With its exclusive focus on Black and brown composers, poets, and artists, the concert runs the risk of being seen as a heavy-handed effort to check the BIPOC box by a largely white organization in a largely white state. (All of the VSO musicians performing the program are white, as are Brunelle and the VSO staff.)
Jessie Montgomery is a Black violinist-composer whose music was performed in last month's streamed VSO Jukebox concert. Interviewed for an October 2020 New York Times article, she expressed skepticism at the sudden increase over the past year in orchestra programs featuring work by composers of color, including herself. "There's a real sense of people trying to save face," she commented.
Asked about this concern, Brunelle insisted that the concert is part of a larger effort. "The inclusion of BIPOC composers must be an ongoing part of any orchestra's repertoire choices," she said. "It does need to continue beyond the composers, of course; they're just one part of who we employ."
Brunelle noted that all four concerts VSO streamed from October through January included composers of color. The orchestra is currently hiring a music director to replace soon-to-retire Jaime Laredo; each of the seven candidates, Brunelle said, has been tasked with programming BIPOC composers for the concerts they will conduct as part of their audition. (Two candidates will conduct live concerts this year, beginning in October.)
"So, for us, it's not an incidental thing," Brunelle said. "It's an ongoing conversation."
Burlington artist Desmont, for one, is happy the conversation is happening.
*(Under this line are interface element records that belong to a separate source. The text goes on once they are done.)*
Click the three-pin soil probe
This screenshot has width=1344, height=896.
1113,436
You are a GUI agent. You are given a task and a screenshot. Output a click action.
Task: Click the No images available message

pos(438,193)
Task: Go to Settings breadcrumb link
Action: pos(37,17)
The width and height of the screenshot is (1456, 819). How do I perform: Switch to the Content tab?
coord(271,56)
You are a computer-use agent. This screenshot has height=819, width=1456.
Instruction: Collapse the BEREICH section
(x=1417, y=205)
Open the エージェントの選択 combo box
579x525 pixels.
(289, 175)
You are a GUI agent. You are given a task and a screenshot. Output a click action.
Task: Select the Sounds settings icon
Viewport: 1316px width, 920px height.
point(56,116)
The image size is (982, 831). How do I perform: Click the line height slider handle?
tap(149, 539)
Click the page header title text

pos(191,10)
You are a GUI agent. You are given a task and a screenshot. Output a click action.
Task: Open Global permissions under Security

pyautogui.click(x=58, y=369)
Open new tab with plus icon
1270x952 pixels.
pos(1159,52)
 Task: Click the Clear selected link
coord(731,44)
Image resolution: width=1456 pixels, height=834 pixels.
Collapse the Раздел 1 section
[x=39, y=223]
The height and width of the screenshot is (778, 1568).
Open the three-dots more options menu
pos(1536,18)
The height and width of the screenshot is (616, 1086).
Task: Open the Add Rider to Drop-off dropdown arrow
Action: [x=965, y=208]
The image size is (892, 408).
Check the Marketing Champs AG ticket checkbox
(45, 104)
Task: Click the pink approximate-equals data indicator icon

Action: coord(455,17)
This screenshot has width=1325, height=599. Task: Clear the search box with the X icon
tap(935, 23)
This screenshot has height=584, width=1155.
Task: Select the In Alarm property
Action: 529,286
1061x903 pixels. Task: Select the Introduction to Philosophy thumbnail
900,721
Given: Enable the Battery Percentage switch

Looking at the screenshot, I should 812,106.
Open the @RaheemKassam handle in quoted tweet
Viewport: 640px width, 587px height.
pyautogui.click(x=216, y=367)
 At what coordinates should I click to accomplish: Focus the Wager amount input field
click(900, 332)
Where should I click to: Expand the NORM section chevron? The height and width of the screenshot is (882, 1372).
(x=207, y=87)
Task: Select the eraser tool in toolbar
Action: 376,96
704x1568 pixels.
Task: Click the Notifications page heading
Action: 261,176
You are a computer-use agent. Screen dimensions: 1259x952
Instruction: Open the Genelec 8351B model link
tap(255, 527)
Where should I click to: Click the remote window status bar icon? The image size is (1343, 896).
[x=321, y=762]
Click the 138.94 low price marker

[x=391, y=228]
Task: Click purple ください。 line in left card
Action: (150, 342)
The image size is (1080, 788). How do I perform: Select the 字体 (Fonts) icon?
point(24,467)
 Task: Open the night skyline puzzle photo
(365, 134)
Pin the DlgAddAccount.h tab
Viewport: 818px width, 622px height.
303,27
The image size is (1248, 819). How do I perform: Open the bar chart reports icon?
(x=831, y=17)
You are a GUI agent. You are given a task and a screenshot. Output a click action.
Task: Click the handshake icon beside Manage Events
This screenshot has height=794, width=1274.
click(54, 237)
Desmont moved to Vermont from Haiti in 2018. His colorful, dynamic painting "Crescendo," a clean-lined abstract swirl, will be projected while the Joplin piece is played.
"There is good will to put this thing together, and me being part of it [is good]," Desmont said of the whole project. "I may not be able to see the big picture, but already I can feel something positive, that it will bring a positive outcome. It's all about good will."